Phenotypes and Genotypes of Patients with Pantothenate Kinase-Associated Neurodegeneration in Asian and Caucasian Populations: 2 Cases and Literature Review

1Department of Neurology, Chang Gung Memorial Hospital at Linkou Medical Center and Chang Gung University, Taoyuan 333, Taiwan
2Neuroscience Research Center, Chang Gung Memorial Hospital at Linkou Medical Center, Taoyuan 333, Taiwan
3Department of Pathology, Chang Gung Memorial Hospital at Linkou Medical Center and Chang Gung University, Taoyuan 333, Taiwan
4Department of Neurology, Saint Paul’s Hospital, Taoyuan 333, Taiwan

Received 27 August 2013; Accepted 26 September 2013

Academic Editors: L. S. Leung and G. Siegel

Copyright © 2013 Chih-Hong Lee et al. This is an open access article distributed under the Creative Commons Attribution License, which permits unrestricted use, distribution, and reproduction in any medium, provided the original work is properly cited.

Abstract

Objectives. Pantothenate kinase-associated neurodegeneration (PKAN) is a rare disease caused by pantothenate kinase 2 (PANK2, OMIM 606157) mutations. This study is aimed to investigate clinical presentations, pathologies, and genetics in patients with PKAN. Methods. Two patients with PKAN were reported. We reviewed the literature to include additional 19 patients with PKAN in Eastern Asia.

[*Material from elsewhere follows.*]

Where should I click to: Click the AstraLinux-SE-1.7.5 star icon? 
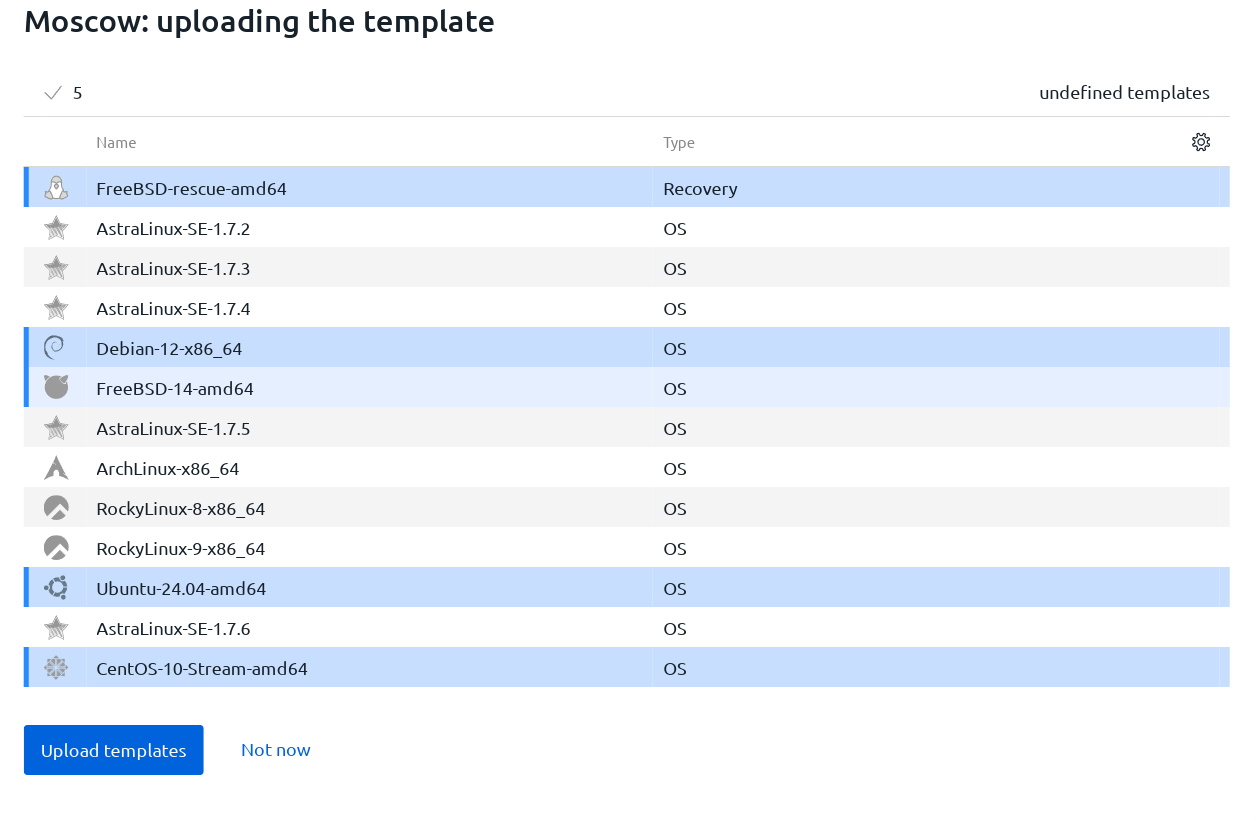point(56,428)
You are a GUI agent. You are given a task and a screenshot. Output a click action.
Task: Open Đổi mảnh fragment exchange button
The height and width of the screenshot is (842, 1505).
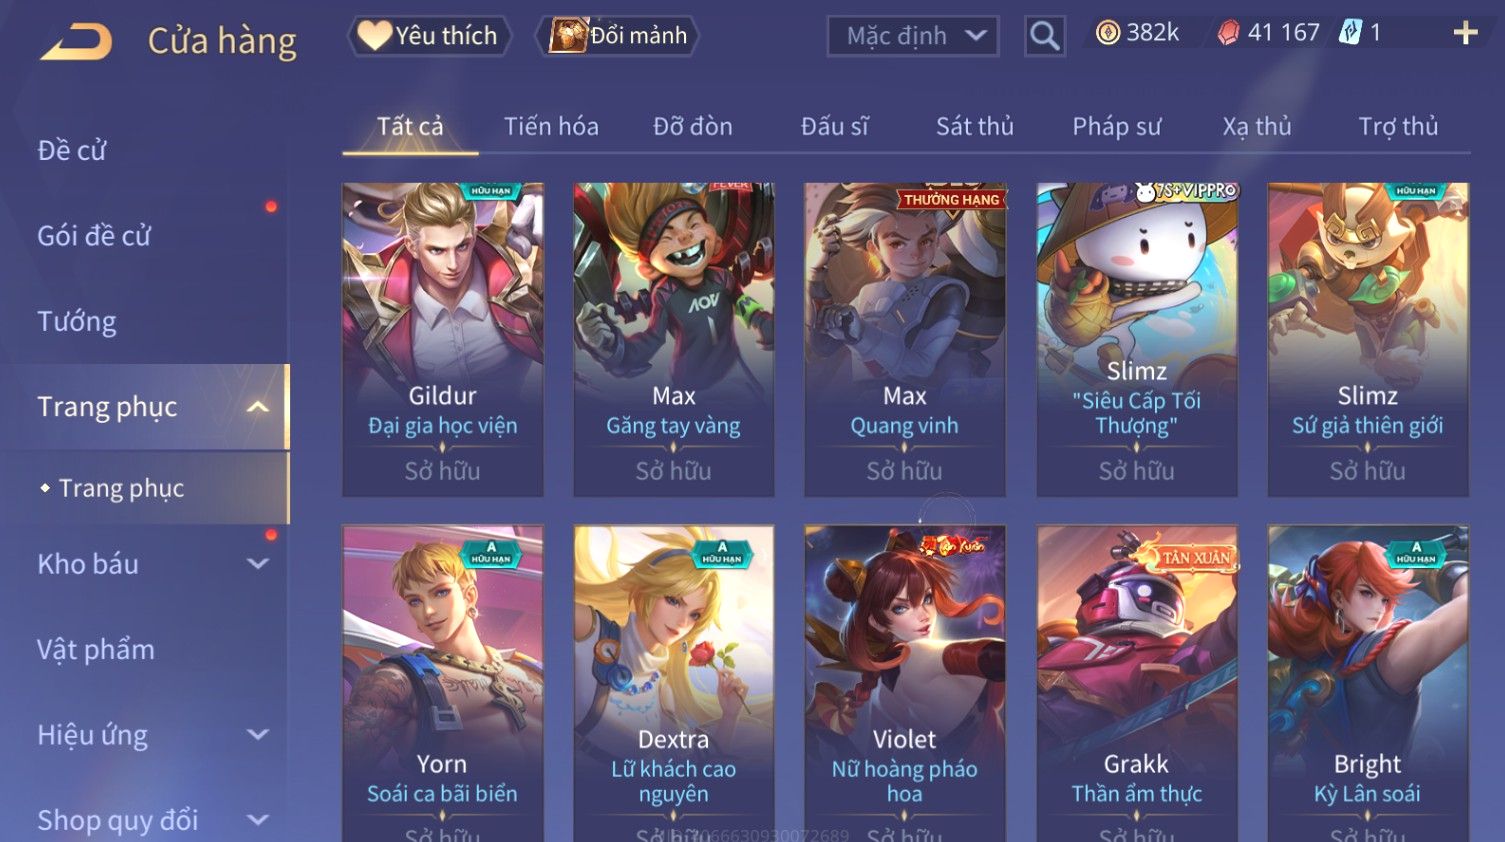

These patients were divided into classic and atypical groups by the age of onset. We compared the data on PKAN patients of Asian and Caucasian populations. Results. We found iron deposits in the globus pallidus in our Patient 1 and a heterozygous truncating mutation (c.1408insT) in Patient 2. Literature review shows that generalized dystonia and bulbar signs are more common in classic PKAN patients, whereas segmental dystonia and tremors are more specific to atypical ones. Asian patients have less complex presentations—lower prevalence of pyramidal signs, mental impairment, and parkinsonism—than Caucasians. D378G in exon 3 is the most frequent mutation (28%) in Asians. Conclusions. Our study demonstrates that the distribution of dystonia is the major distinction between subgroups of PKAN. Caucasian patients have more complex presentations than Asians. Exon 3 and 4 are hot spots for screening PANK2 mutations in Asian patients.